Better experience in portrait mode.
Iklan - Geser ke atas untuk melanjutkan

Berlangsung Sengit, Ini Kisah Peristiwa Geger Pecinan yang Terjadi di Kartasura

Berlangsung Sengit, Ini Kisah Peristiwa Geger Pecinan yang Terjadi di Kartasura Geger Pecinan. ©2020 buku Geger Pacinan @Penerbit Kompas

Merdeka.com - Pada tanggal 9-10 Oktober 1740, terjadi pembantaian VOC terhadap orang-orang Tionghoa di Batavia. Dalam peristiwa itu, pasukan VOC membakar rumah-rumah orang Tionghoa dan mengeksekusi mereka tanpa pandang bulu.

Pembantaian terhadap orang-orang Tionghoa di Batavia menjadi awal dari perang besar yang harus dihadapi VOC. Di kemudian hari, mereka harus menghadapi kuatnya persekutuan antara Mataram dengan Laskar Tionghoa.

“Sisa-sisa orang Tionghoa yang melarikan diri ke wilayah Jawa Tengah kemudian bergabung dengan kekuatan Mataram. Perang VOC melawan tentara gabungan Tionghoa-Mataram merupakan perang terbesar sepanjang sejarah VOC,” kata Sejarawan Universitas Negeri Semarang, Prof. Wasino.

Salah satu peperangan antara dua pasukan besar itu terjadi di wilayah Kartasura.

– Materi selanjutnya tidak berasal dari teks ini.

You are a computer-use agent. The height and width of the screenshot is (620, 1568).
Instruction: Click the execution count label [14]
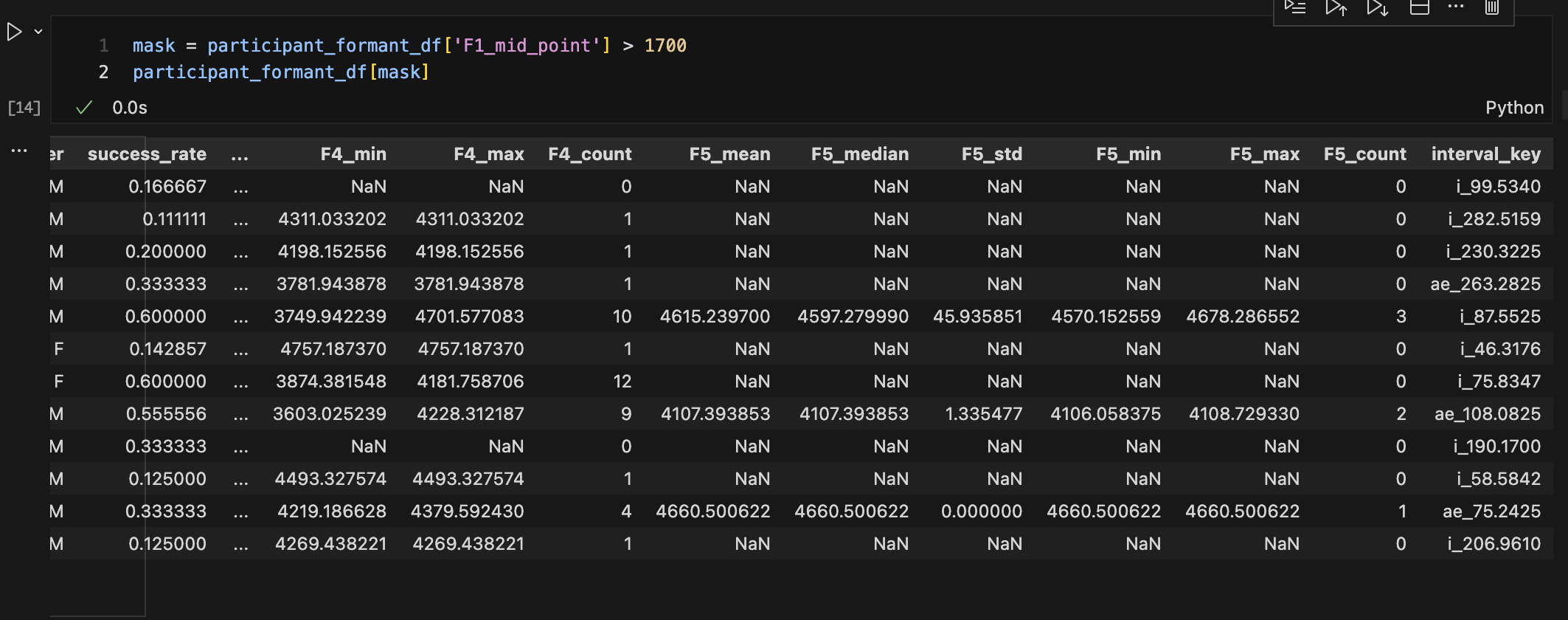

Lalu seperti apa jalannya perang besar di wilayah yang saat itu menjadi Ibu Kota Kerajaan Mataram itu?

Perjanjian Jawa-Tionghoa

geger pecinan

©2020 Istimewa

Setelah melarikan diri ke Jawa Tengah, para pemimpin orang-orang Tionghoa bersumpah setia pada Raja Mataram, Sunan Pakubuwana II, untuk berjuang bersama mengusir VOC dari tanah Jawa. Sejak saat itulah, orang-orang Jawa Mataram dan Tionghoa berjuang bersama melawan VOC.

Namun pada tahun 1742, sumpah ini dilanggar sendiri oleh Pakubuwana II karena melihat kekalahan pasukan gabungan itu di beberapa tempat. Sang raja yang khawatir kemudian memutuskan untuk berbalik arah berada di pihak VOC.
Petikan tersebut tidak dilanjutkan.